Est-ce que Gatsby a si tort que cela de soutenir que l’on peut revivre le passé? Ce passage suffit à nuancer efficacement la réponse à cette question: il a sûrement tort d’en faire un projet, une sorte de volonté qui de toute façon ne peut tourner qu’à l’obsession. Gatsby a tort de vouloir reconquérir Daisy parce qu’il l’a de toute façon à tout jamais conquise, de la même façon que la saveur de la madeleine est à tout jamais effective pour le narrateur. Elle est le narrateur. Finalement il est victime de cette illusion qu’est l’inversion des pôles de l’identité et des affects: ce n’est pas parce qu’il est Gatsby qu’il va pouvoir revivre son idylle avec Daisy mais c’est parce qu’il l'a vécu qu’il est Gatsby. Nous ne sommes que cela: une continuité évènementielle dans la continuité de laquelle rien jamais ne disparaît mais où tout peut s’oublier momentanément. Bref Gatsby a tort de vouloir revivre ce dont il ne vit en cet instant même que la mutation.  

« Je pose la tasse et me tourne vers mon esprit. C’est à lui de trouver la vérité. Mais comment ? Grave incertitude, toutes les fois que l’esprit se sent dépassé par lui-même ; quand lui, le chercheur, est tout ensemble le pays obscur où il doit chercher et où tout son bagage ne lui sera de rien. Chercher ? pas seulement : créer. Il est en face de quelque chose qui n’est pas encore et que seul il peut réaliser, puis faire entrer dans sa lumière »

  

Dans quelle dimension vivons nous les expériences qui nous arrivent?  Nous dirions évidemment d’abord « dans l’espace », mais Bergson et Proust, eux nous répondent: « dans la durée ». Manger une madeleine, cela peut se décliner comme ça: un enfant met dans sa bouche un morceau de gâteau. Il n’est pas ce gâteau, pas plus que ce gâteau n’est lui mais il l’ingère. Point. 20 ans plus tard, ce même enfant devenu adulte mange à nouveau une madeleine. Même expérience mais l’enfant est devenu homme et n’est plus le même. Tout ce que Proust ici nous dit revient à réaliser que rien du souvenir ne serait possible si l’enfant n’avait pas goûté la madeleine dans le devenir et la continuité de sa différance. De l’enfant à l’adulte, il n’a fait que différer au gré d’un dynamisme que l’on appelle la durée. Le souvenir c’est lorsque cette dimension se manifeste à nous dans toute l’obscurité et l’insensibilité de cette durée. Nous sommes comme sidérés de nous éprouver constitué de ce flux là, le goût de la madeleine n’a pas cessé d’être là aussi dans le flux de cette différance dont on peut dire à la fois qu'il me singularise et qu'il me relie à tout ce qui existe par un lien aussi subtil, absolu qu'indétectable "à l'oeil nu".

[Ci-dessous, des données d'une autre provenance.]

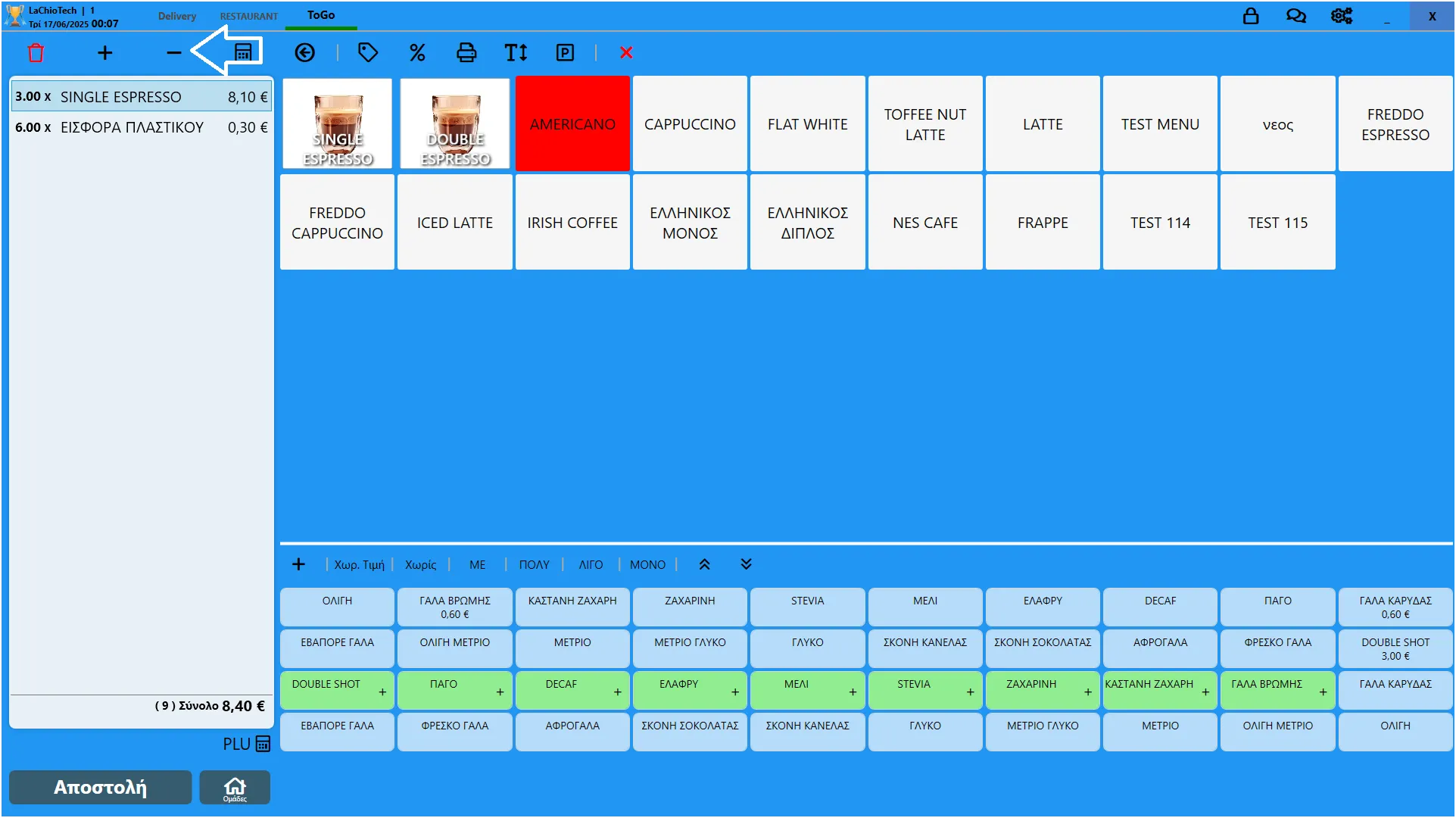Switch to the Delivery tab
Screen dimensions: 1456x818
[176, 16]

Il faut revenir de cette perception de sa vie comme suivant un fil linéaire. C’est plutôt un jeu étrange de recoupements de points lesquels seraient les affects au gré desquels nous composons d’étranges figures. Nous ne sommes rien d’autre que cela des traits d’unions identitaires entre des affects dont certains reviennent et nous font alors réaliser la texture la plus authentique dans laquelle nous sommes tissés. Être c’est fondamentalement différer et coïncider dans le flux de cette différance avec une incroyable quantité d’affects, de substances, d’êtres, de matières, etc. Nous nous composons au fil de cette effectivité là, nous composons des agencements mais en même temps sommes composés par eux. Rien de tout ce que Proust décrit ici ne serait possible si la durée ne s’était pas enrichie de tous les affects éprouvés par le narrateur, lequel a forcément traversé cette incroyable masse d’affects de la perspective d’une autre hiérarchie, sociale, familiale, professionnelle? Mais parfois la vraie nature de notre être nous rappelle à l’ordre, c’est-à-dire à cette remise au zéro de nos affects des compteurs de notre existence. C’est toute la matière du roman que Proust va essayer ici de nous restituer étant entendu qu’elle a toujours été là parce qu’elle a toujours été lui: le narrateur, mais l’effort pour la déployer dans toute la justesse de sa texture affective, cela s’appelle « une oeuvre ».  Or ce devenir brasse et embrasse absolument tout, sans distinction de genre, de règne, de nature. Seule la durée peut, par l’exhaustivité de sa dimension temporelle, être à la hauteur de ce défi artistique là.